### Written problem:
Render the records below as a two-column CSV headed input and output, with one row per record. Put the record's text and its answer each in a single quoted field, replace line breaks with spaces, and leave out the pictures.

++++++++

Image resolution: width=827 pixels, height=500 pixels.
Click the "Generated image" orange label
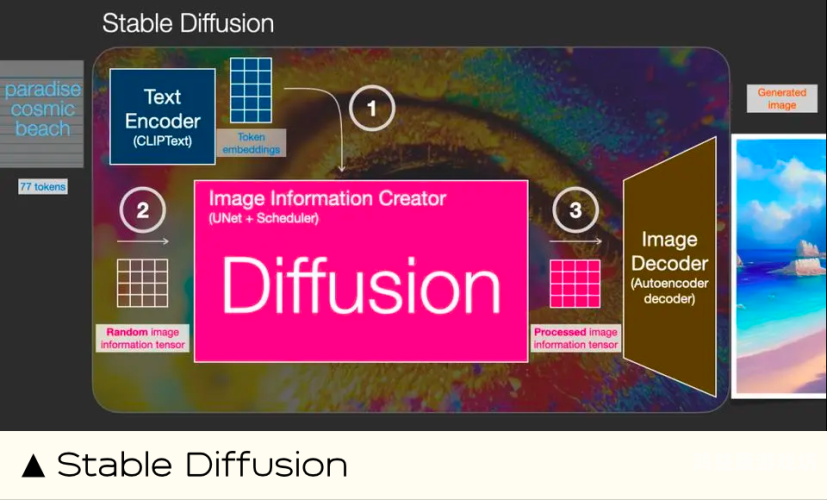click(781, 98)
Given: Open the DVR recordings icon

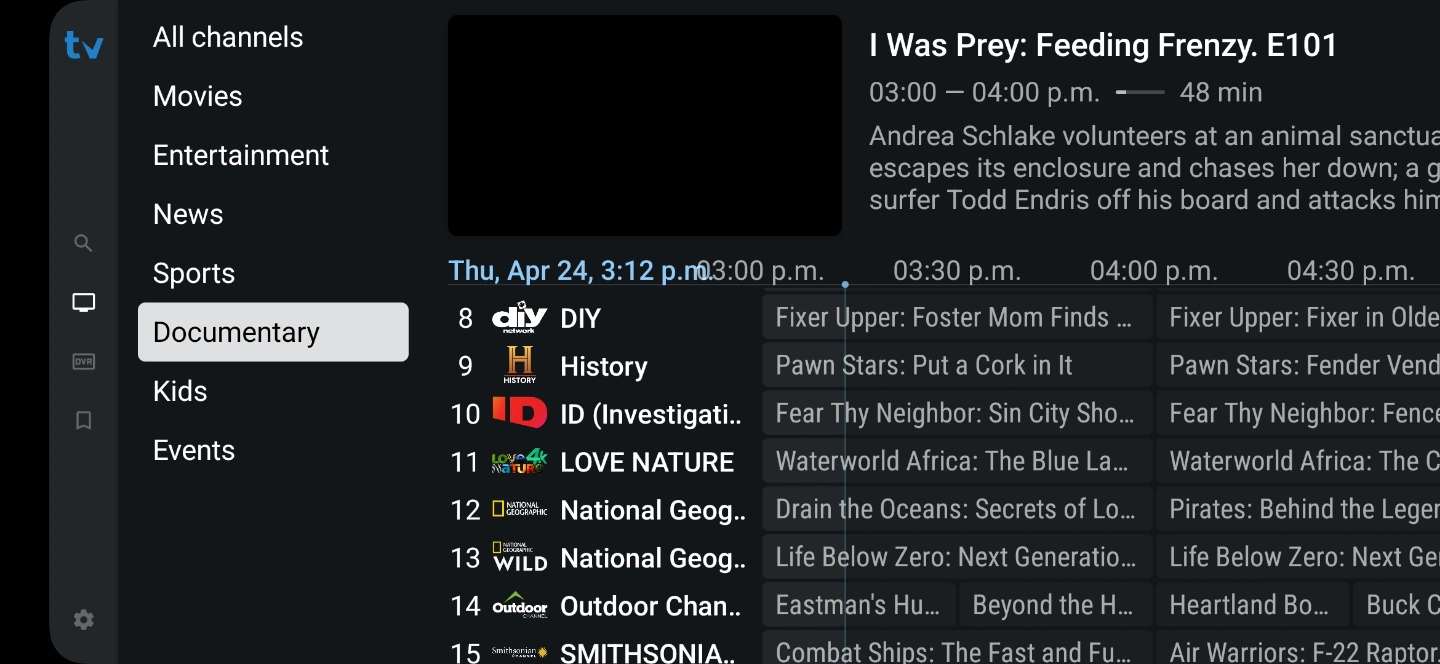Looking at the screenshot, I should click(84, 361).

++++++++

### Finished exercise:
input,output
"Image resolution: width=827 pixels, height=500 pixels. Click the ""Generated image"" orange label","click(781, 98)"
"Given: Open the DVR recordings icon","Looking at the screenshot, I should click(84, 361)."